Aim of the exercise: Only the lines from the one with "Click the download arrow icon in title bar" through the end of the data below belong in the answer, restated word for word, pictures excluded.

◆ ◆ ◆

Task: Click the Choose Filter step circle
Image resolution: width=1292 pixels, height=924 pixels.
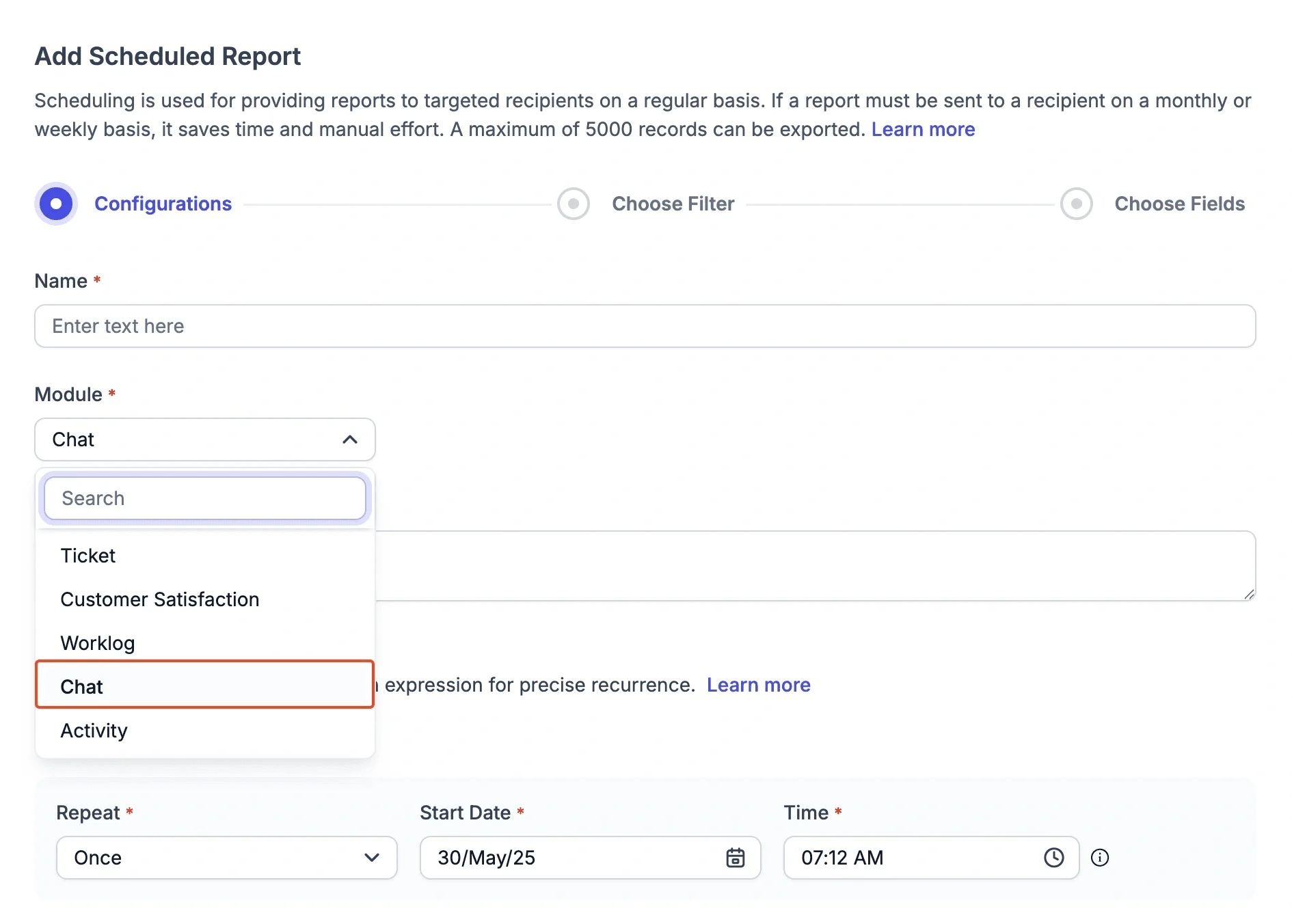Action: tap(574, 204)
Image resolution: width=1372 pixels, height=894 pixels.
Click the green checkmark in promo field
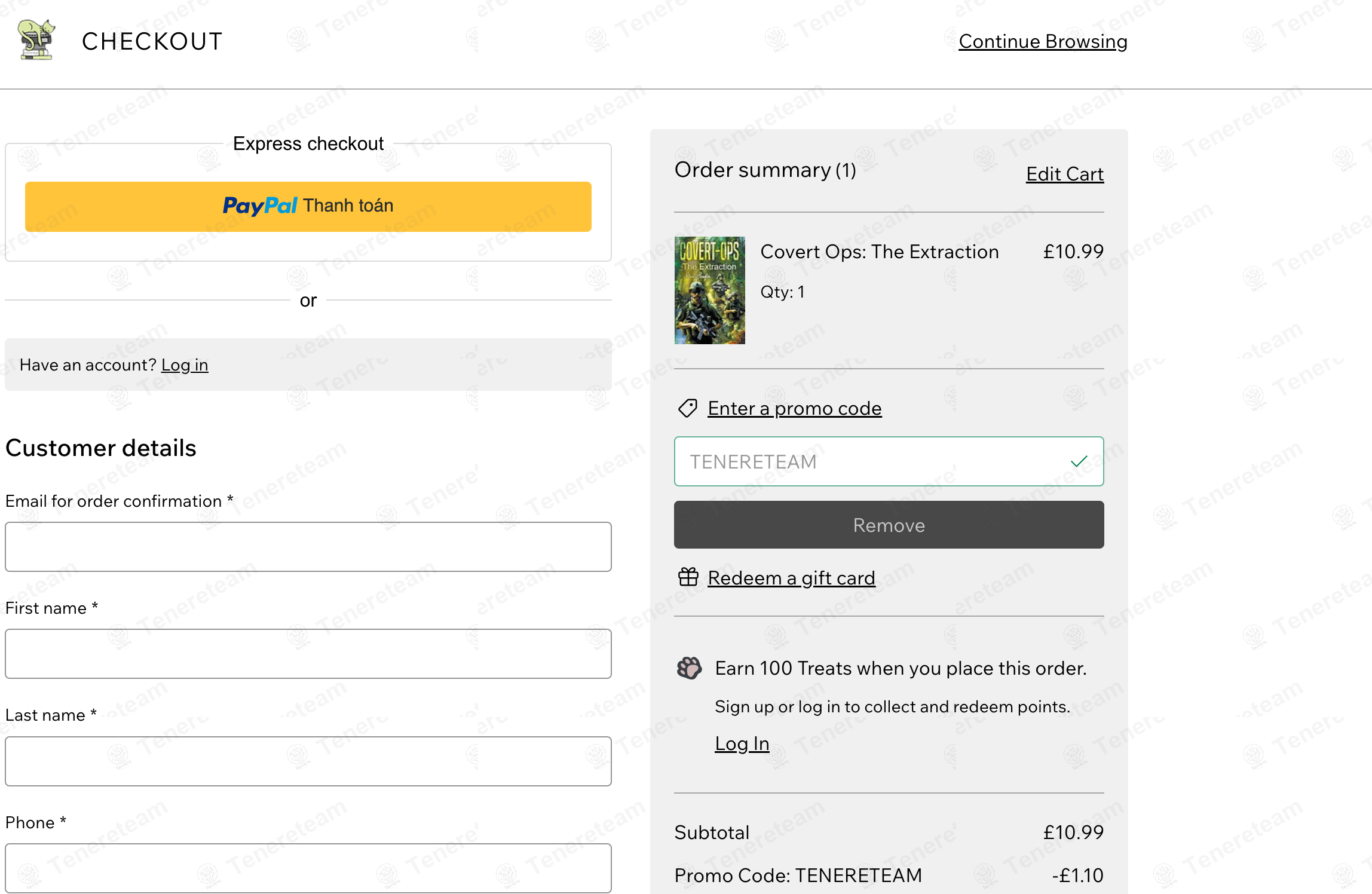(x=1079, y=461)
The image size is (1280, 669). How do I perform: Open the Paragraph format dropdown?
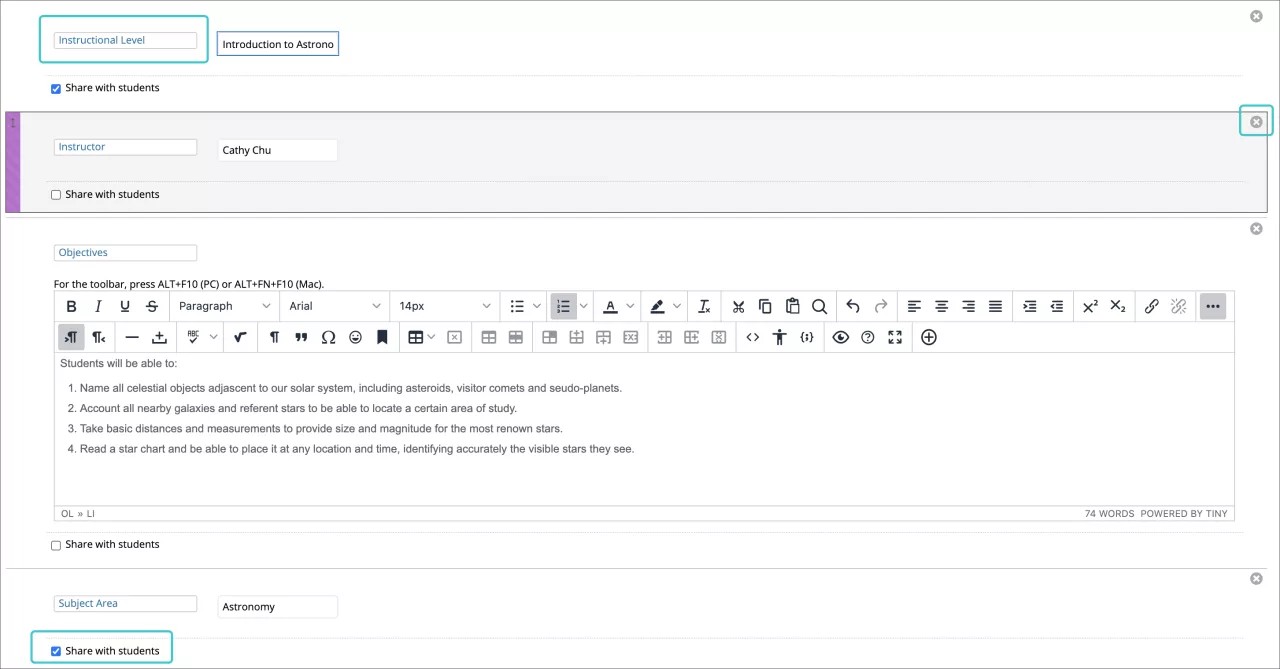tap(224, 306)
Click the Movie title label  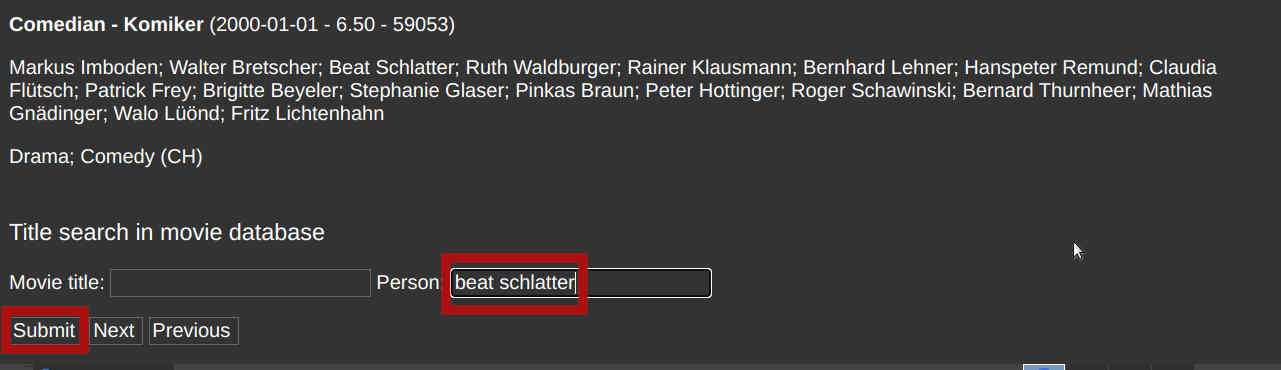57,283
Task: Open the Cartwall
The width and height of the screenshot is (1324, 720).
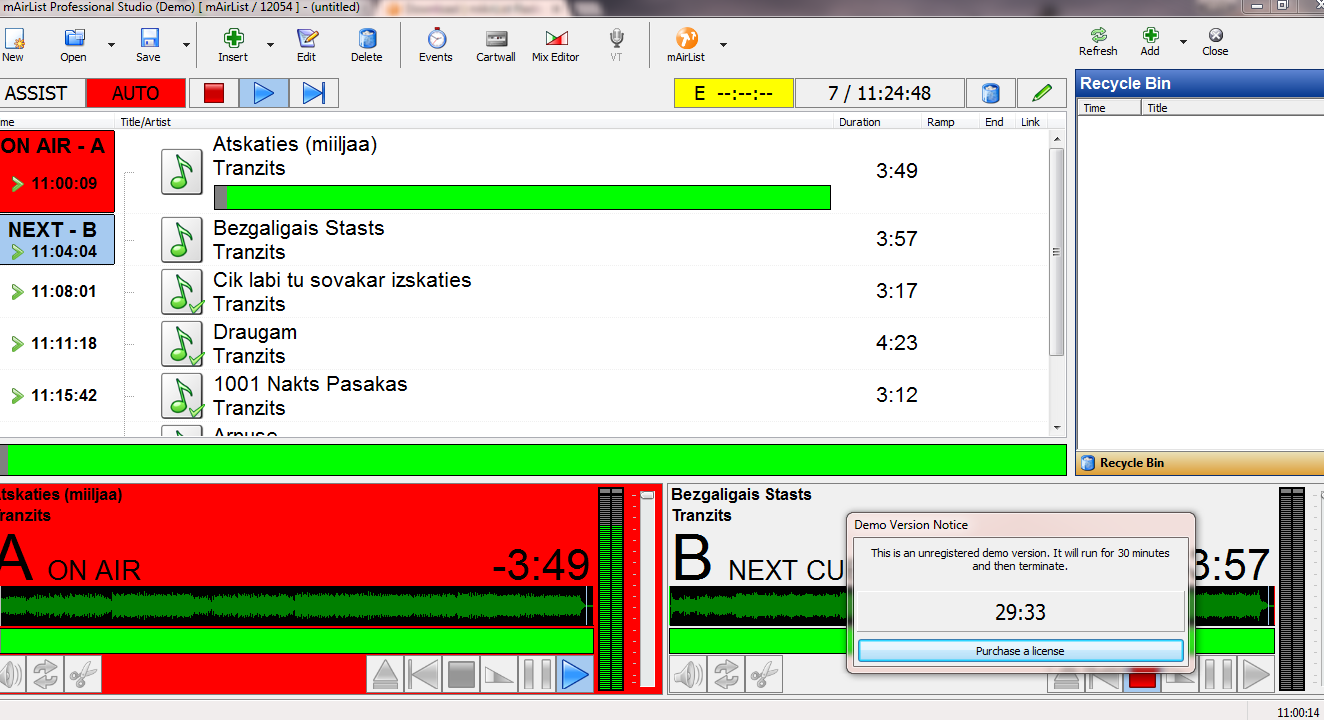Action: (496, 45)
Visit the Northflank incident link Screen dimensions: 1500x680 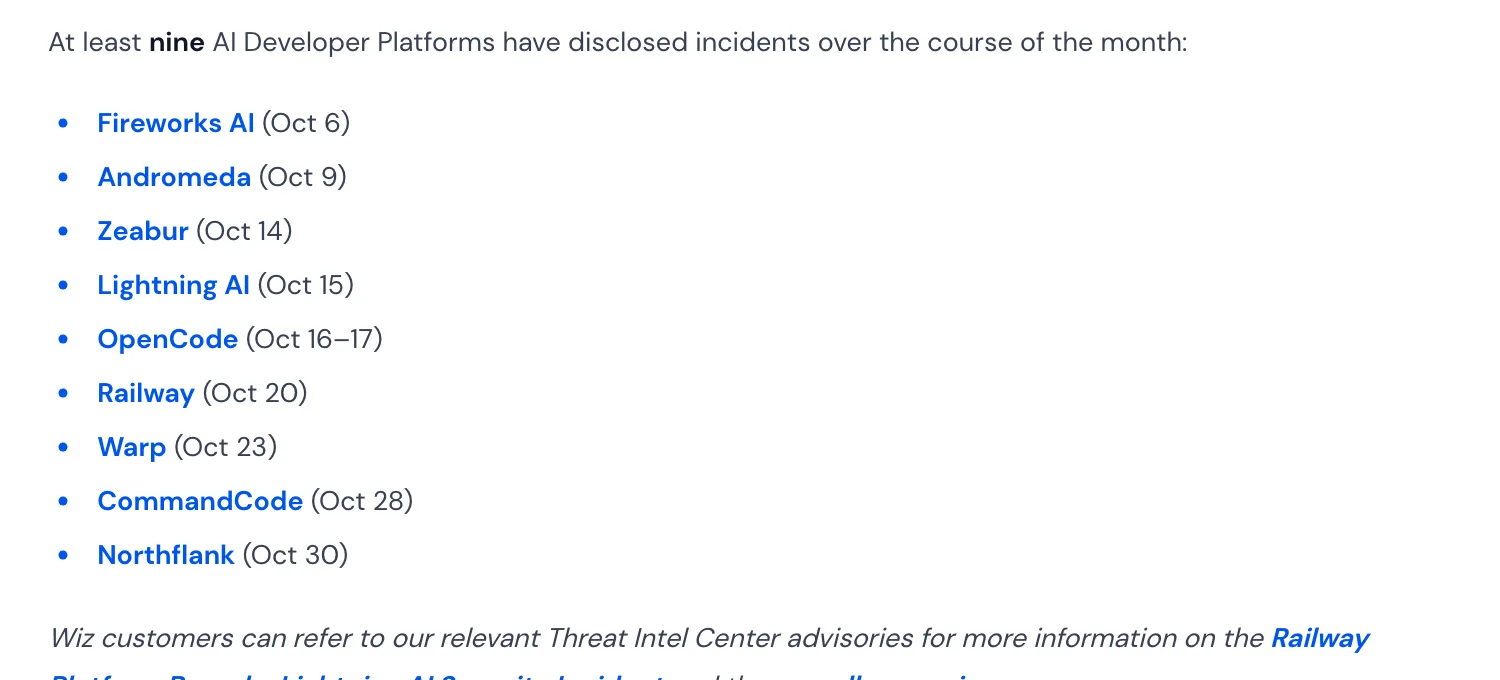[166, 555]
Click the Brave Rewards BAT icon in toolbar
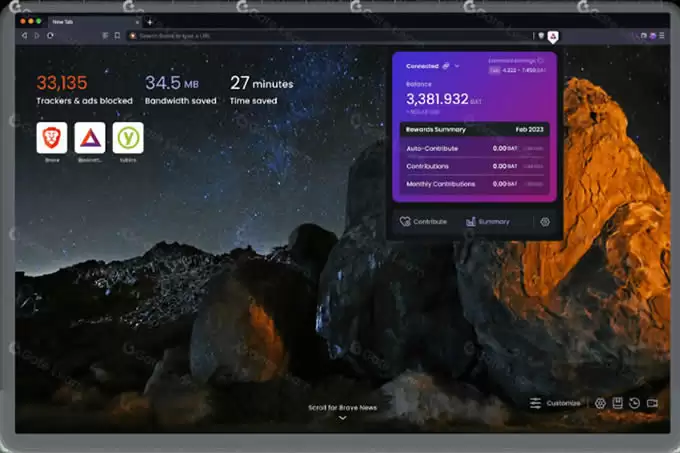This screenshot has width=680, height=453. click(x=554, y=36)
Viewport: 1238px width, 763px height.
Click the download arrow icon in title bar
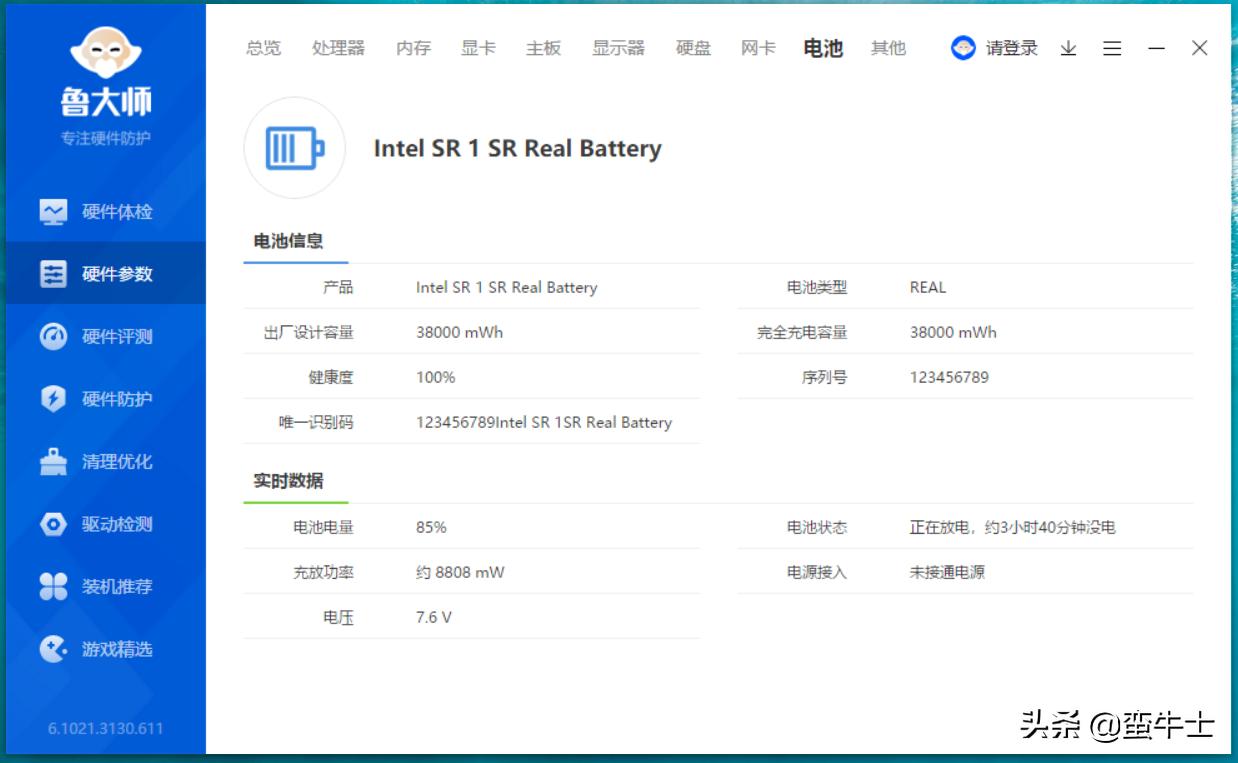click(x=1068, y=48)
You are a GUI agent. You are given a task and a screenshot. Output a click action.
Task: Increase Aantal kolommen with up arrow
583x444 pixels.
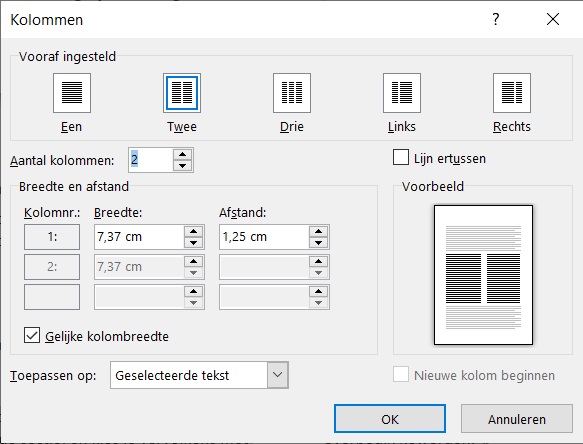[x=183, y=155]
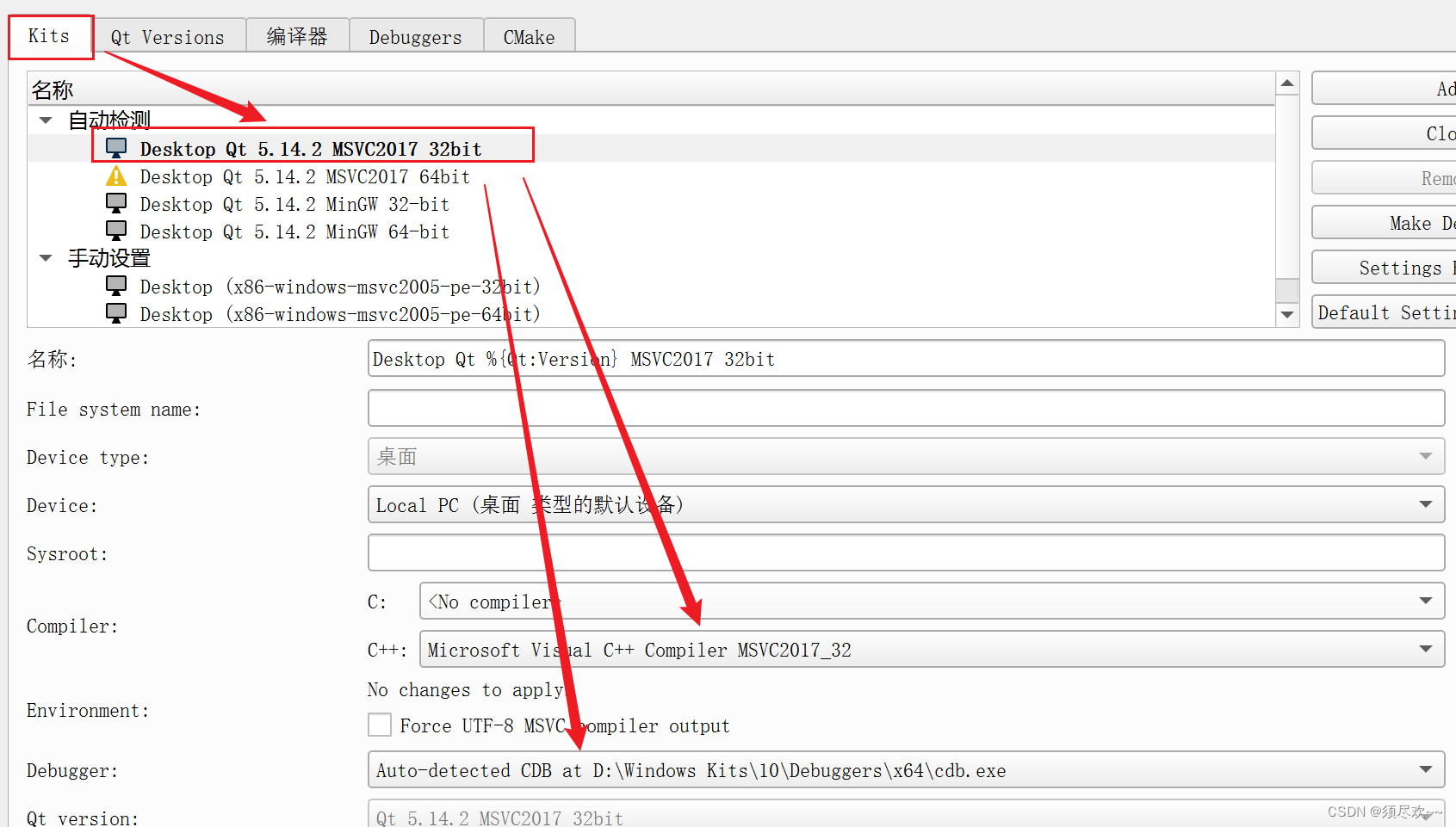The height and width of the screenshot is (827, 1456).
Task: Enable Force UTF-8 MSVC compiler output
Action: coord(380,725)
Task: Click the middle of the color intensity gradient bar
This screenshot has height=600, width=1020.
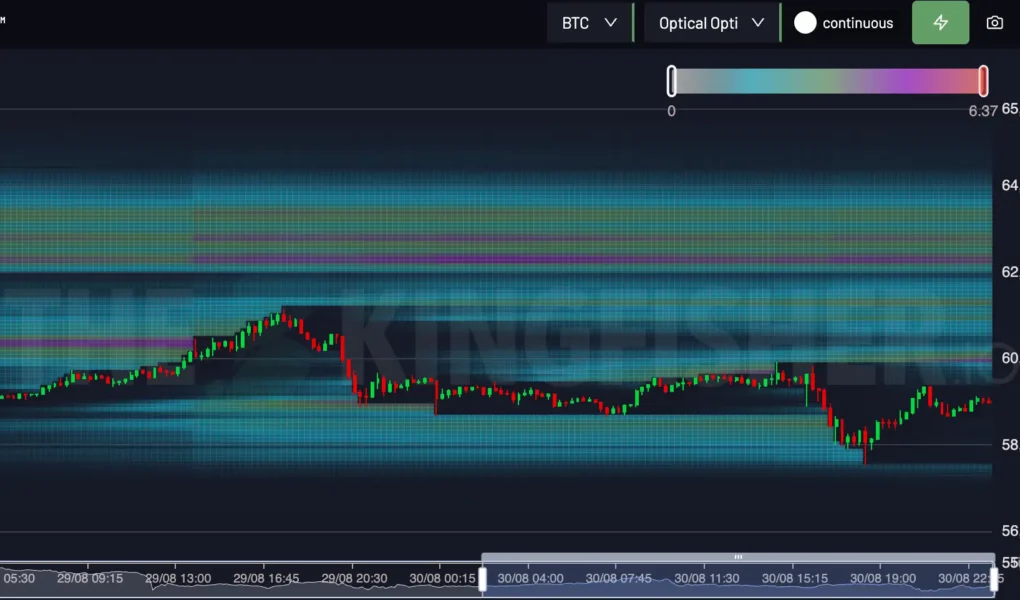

◆ ◆ ◆

Response to this task:
Click the download arrow icon in title bar
click(x=1068, y=48)
You are a GUI agent. You are given a task and a screenshot. Output a click action.
Task: Increase Aantal kolommen with up arrow
583x444 pixels.
[x=183, y=155]
The height and width of the screenshot is (827, 1456).
Task: Enable Force UTF-8 MSVC compiler output
Action: coord(380,725)
Task: Click the middle of the color intensity gradient bar
This screenshot has height=600, width=1020.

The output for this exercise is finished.